ハードローとソフトロー

 CSRを語る上で、まずはハードローとソフトローという二つの概念を分けて考えることが、話をより分かりやすくすると思います。

 端的に言えば、ハードローとは議会などで成立した法律や条例などで、これに違反すれば当然法的な制裁を受けます。一方でソフトローとは、法的な拘束力がないものの、社会規範によって企業活動に影響を及ぼすものです。
 基本的にはCSRは、後者であるあるソフトローの影響下によって取り組まれているといってよいと思います。2000年ごろから国連グローバルコンパクト、ISO26000、GRTスタンダード、OECD多国籍企業行動指針などがたて続きに策定され、企業のCSR活動を促していることからもこのことは言えるでしょう。
 法律的に強制してしまうよりも、それぞれの企業に自主性や独自性に任せた方がCSRはより効率的に、かつ適切な形で社会に浸透する。そういったことが識者の中で考えられていることは想像するに難くありません。
 ただこのソフトロー中心の潮流の中で、最近ではソフトローのハードロー化も徐々に進んでいます。2010年に米国で成立したドット・フランク法(金融規制改革法)をはじめ、2012年の「カルフォルニア州サプライチェーン透明法」、イギリスの「現代奴隷法2015」など従来の指導原則によってではなく、法規制によって企業の行動を促す動きが起き始めているのです。
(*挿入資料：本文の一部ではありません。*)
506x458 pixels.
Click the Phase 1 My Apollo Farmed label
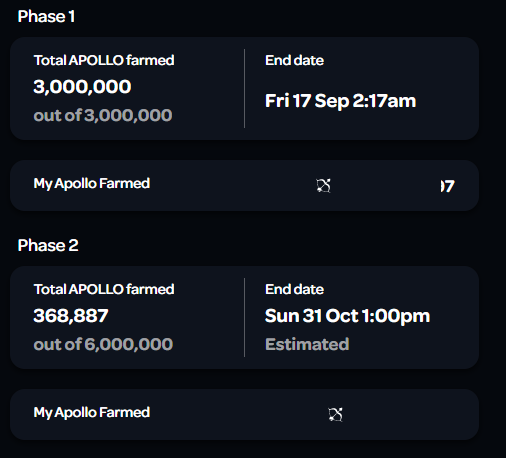coord(92,184)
 CSRをソフトローによって促すべきなのか、ハードローによって促すべきなのか。それぞれにメリットとデメリットがあり、どちらが正解であるとはハッキリとは言えません。ただソフトローによる指導原則によって、企業活動を促していけば、時間はかかるかもしれませんが、いずれそれが実を結び、適切なタイミングで各国に適切な法律が出来ていくこともあり得るでしょう。

 こうした流れの一つの大きな例としては、フランスやイギリスが2040年までにガソリン車とディーゼル車の販売を禁止することを法律で決めたことが挙げられます。かねてから存在している、大気汚染、地球温暖化、排ガスによる健康被害と様々な要素を併せ持った社会課題に対して、各国の自動車会社がこの社会課題に対して真正面から取り組んだからこそ、電気自動車やハイブリット車が実用化され、それが故にフランスやイギリスは今のタイミングで法規制に踏み切ることが出来たのです。
 
 もちろんこの件に関しては、問題はまだまだ多くあり、政治的な思惑もあると思います。ただソフトローを積み重ねることによって、企業や市民の意識が変わっていき、やがてテクノロジーの進化とともに法律も変わっていくという一連の流れそのものに関してでいえば、この件はきわめて自然で分かりやすい一例であると評価することが出来ると個人的には評価しております。

 企業や人々が社会の急激な変化によって混乱しないためにも、力による変化ではなく、意識に変化によって徐々に社会が変わっていく。ときに早急に法律で規制する必要があったとしても、なるべくなら、多くの人が納得できるような形で社会課題の解決がなされていく方が健全であるとはいえないでしょうか。